## [READING TEXT]
((

The competitive advantage for both business and talent acquisition that come from the clarity, insights, and governance process standardization brings are manifold.

The operational benefits of single source, real-time, and highly accurate HR insights and data exciting the wider boardroom too. Nearly all decisions, current and future, loop back to people, may this be talent availability, costs planning, supply capabilities or performance, for example.

For those able HRDs able to provide these though the pandemic has raised the profile and status of all HR departments. There is a clear link to the performance of firms with digitized business processes and those without through the pandemic. This loops back to why there is such a leap in proposed spending for modernization of HR and payroll the world over,

Pre-pandemic, with payroll the thinking tended to, “it’s on premise and it works, let’s leave it.” Lockdowns proved that “it works” is not enough. The past few years proved too many legacy and on-premise payroll systems don’t have the dexterity needed for the modern world.

While some are fast reaching end of life for support, the major issue with older payroll set-ups is they’re near impossible to access remotely without significant IT support investment, which took time. This raised the risk of missed payroll, leading to potential loss of staff loyalty, and compliance failure. Both costs too great to carry off in an already crisis situation.

The GPCI also reveals some more hidden challenges including the very real possibility of unidentified payroll leakage. Year on year this can cost US businesses tens of millions of dollars until identified. For some this might never be.

For HR, this adds to the total cost of payroll and so reduces funds available for not just talent acquisition, but the training and development of much needed people. The business case for payroll modernization has never been stronger.

Q3. What benefits can they achieve by upgrading their payroll systems? Does it help with security and ID theft of employees?

))

## [GOAL OF THE EXERCISE]
List the four examples that the payroll modernization text above gives after "may this be" of what decisions loop back to.

## [PROVIDED DATA]
((

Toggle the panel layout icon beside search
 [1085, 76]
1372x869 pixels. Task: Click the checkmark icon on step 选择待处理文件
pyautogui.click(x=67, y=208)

))

## [WRITTEN SOLUTION]
talent availability, costs planning, supply capabilities, performance